TUCSON, Ariz. (AP) - It's not uncommon to find someone griping on social media about the long waits to cross into the U.S. from Mexico during the holiday season.
TUCSON, Ariz. (AP) — It's not uncommon to find someone griping on social media about the long waits to cross into the U.S. from Mexico during the holiday season.
An Arizona woman this week posted a dark photo of a stream of cars waiting to cross, saying she'd been waiting an hour already at the Mariposa Port of Entry in Nogales and expected to wait another one.
Ports of entry are notoriously busy from Thanksgiving through the new year, and many wait for hours to get into the U.S.
Crossers included Mexicans who come to shop or visit relatives in the U.S. as well as Americans coming back from visiting family in Mexico.
In Nogales, the U.S. Customs and Border Protection has opened a new office to help expedite travel applications for some Mexican nationals coming to the U.S.
"This 'Front of the Line' service will provide Trusted Travelers a faster and more efficient I-94 process by using a dedicated processing station at the DeConcini and Mariposa crossings," CBP said in a news release.
But that doesn't mean most travelers will get through quickly.
CBP has a 20 percent staffing shortage at its Arizona ports of entry.
The agency and local government officials have made a big push to fill the 170 new positions allocated to Arizona last year.

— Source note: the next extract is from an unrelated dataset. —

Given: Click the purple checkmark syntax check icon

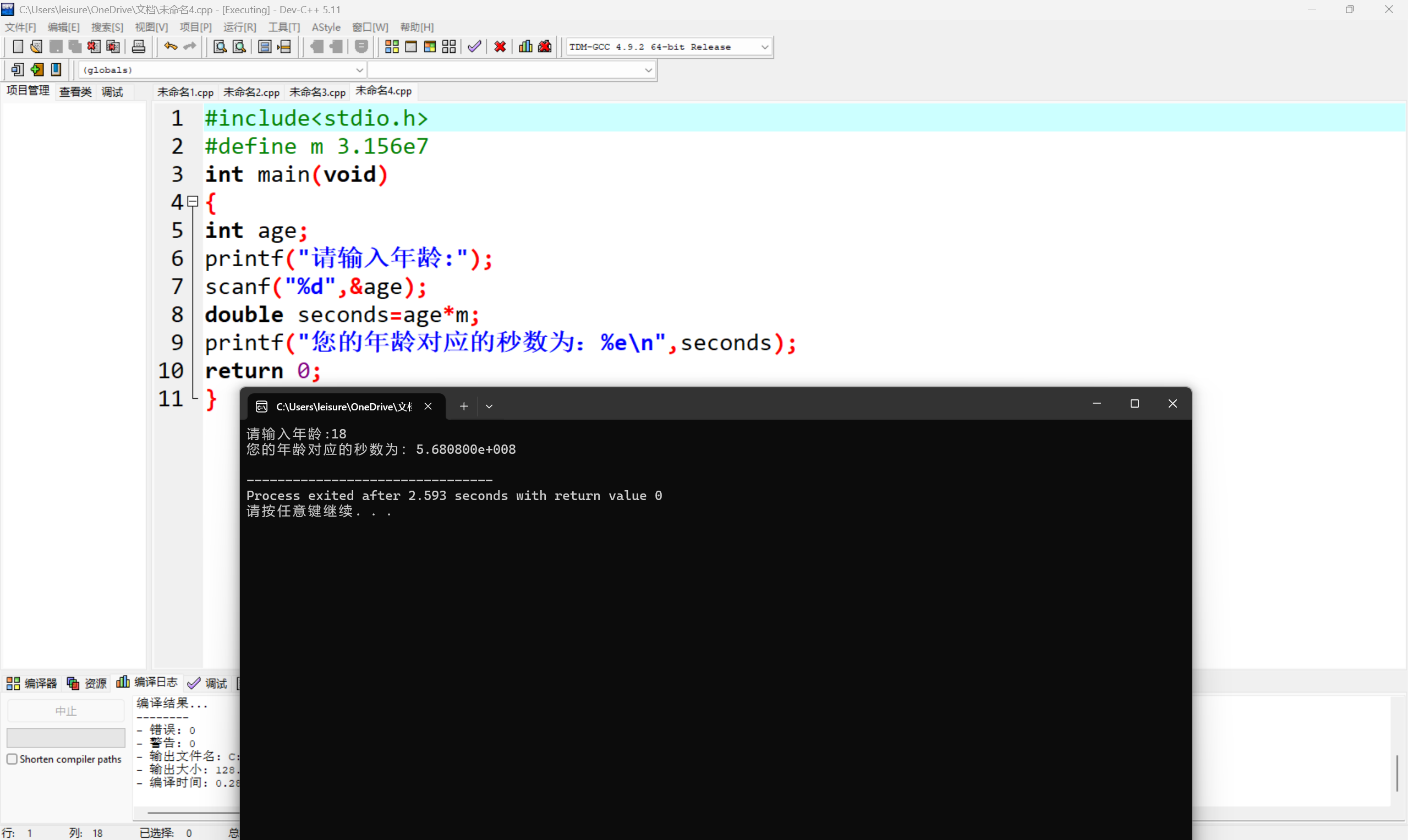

For example, officers from the Office of Field Operations were on hand at a job fair last month organized by the Tucson mayor.

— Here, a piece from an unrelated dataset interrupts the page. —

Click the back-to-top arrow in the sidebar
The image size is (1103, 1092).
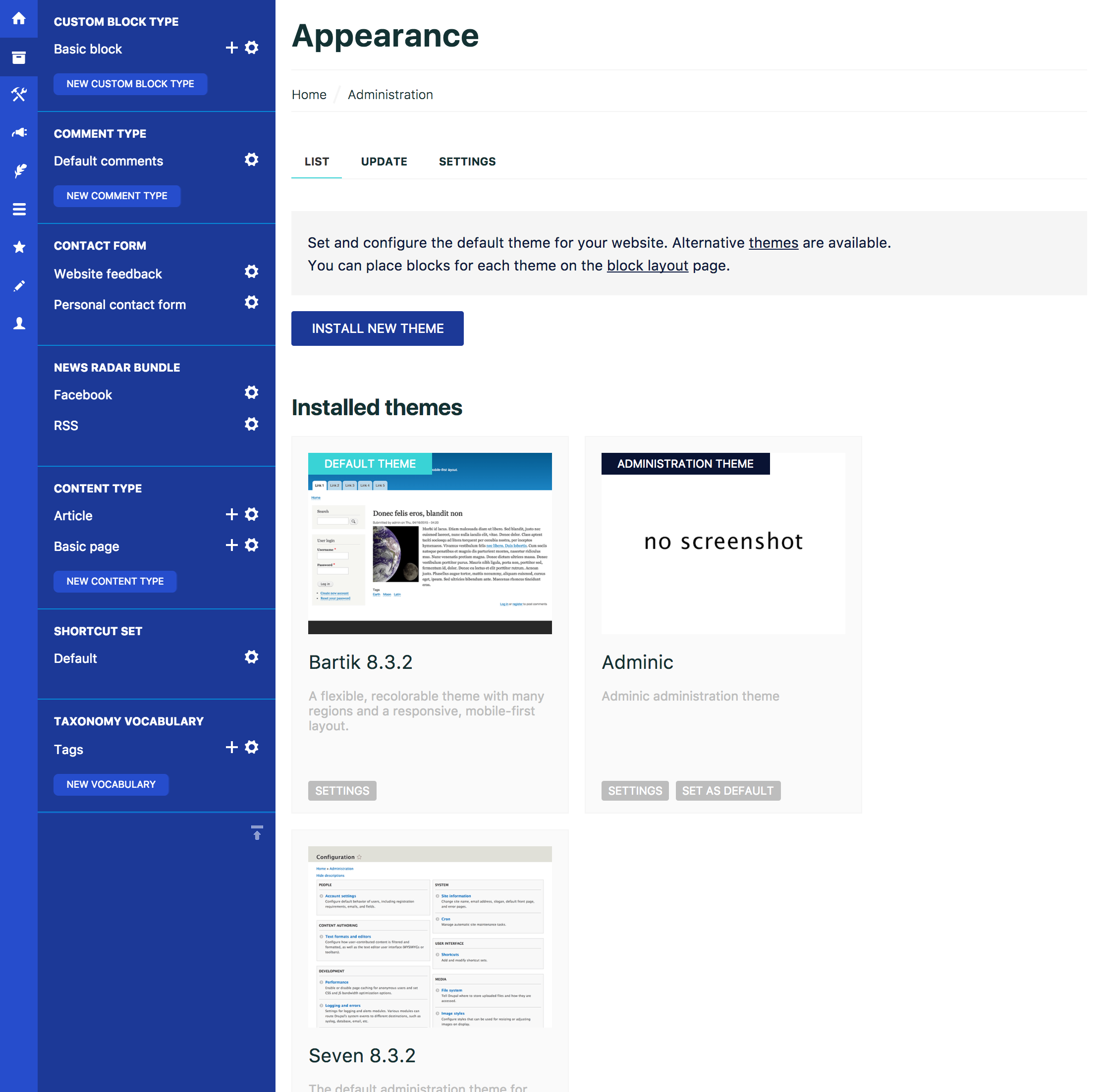[257, 833]
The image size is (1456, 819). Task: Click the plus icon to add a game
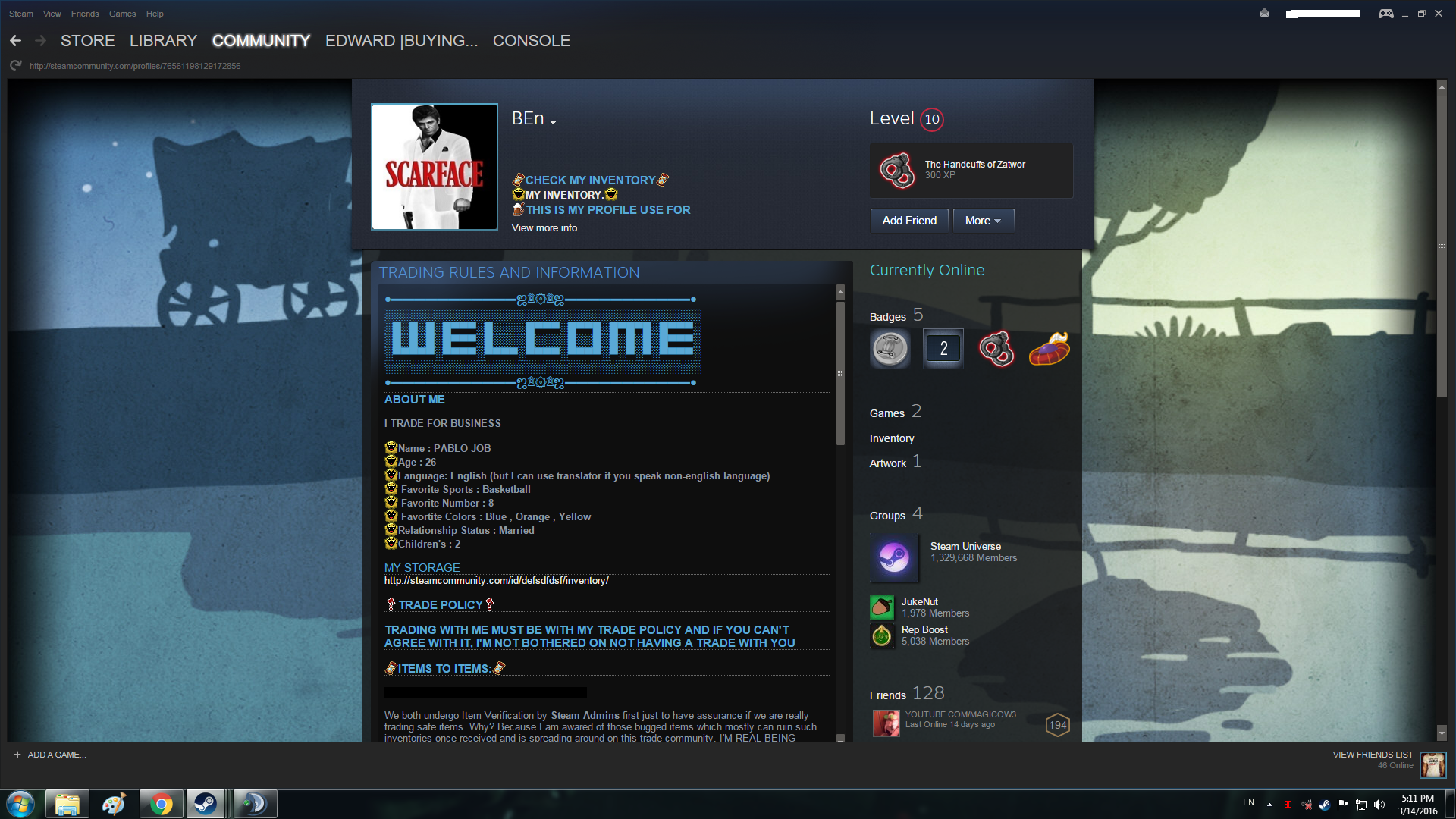click(x=17, y=755)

The renovated Mariposa Port of Entry, which has eight commercial lanes and 12 for passenger vehicles, has helped clear up long waits, but they persist during the holidays.

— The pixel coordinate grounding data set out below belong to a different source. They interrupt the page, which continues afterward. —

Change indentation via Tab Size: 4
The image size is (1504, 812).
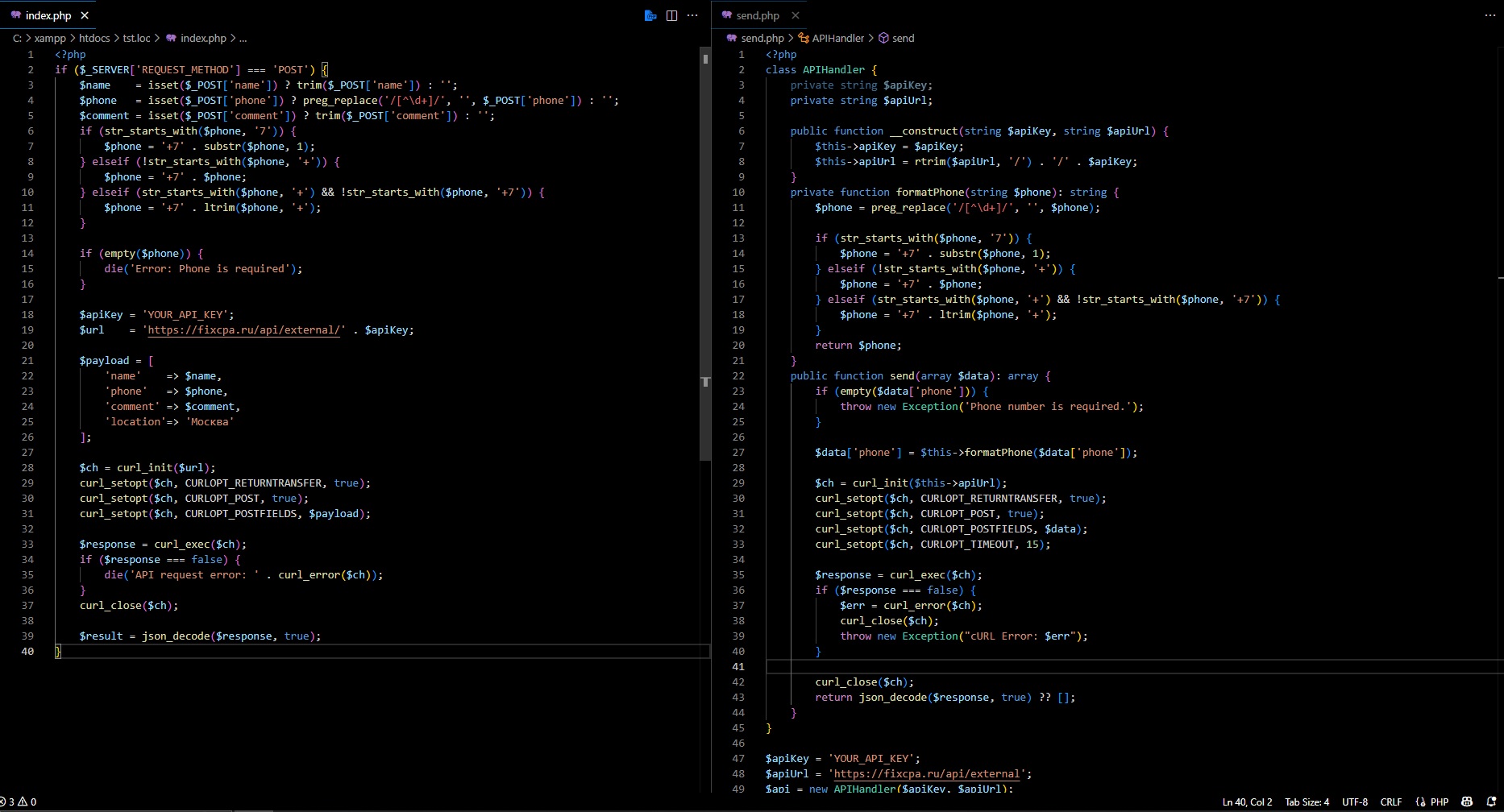coord(1307,801)
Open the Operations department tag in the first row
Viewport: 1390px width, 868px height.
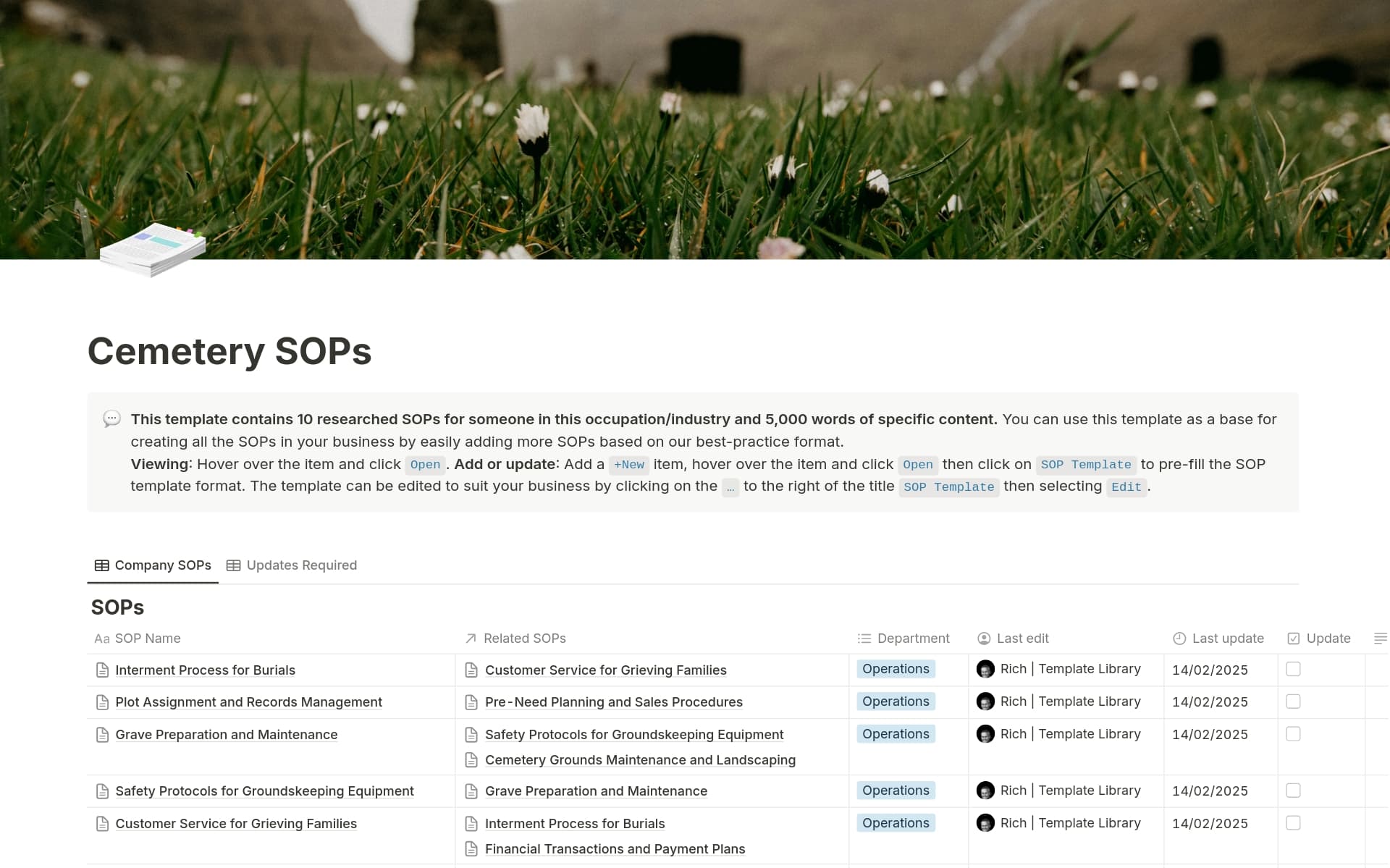click(x=896, y=669)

Travelers can do their share to prepare for the commute: They can look up wait times online or through a mobile app. CBP recommends drivers get off their phones as they approach officers.
The agency also says travelers should build extra time into their trips during the holidays and prep for inspections before arriving at an inspection booth, with crossing documents available.
Mexican tourists spend about $2.6 billion in Arizona each year, according to the Arizona-Mexico Commission.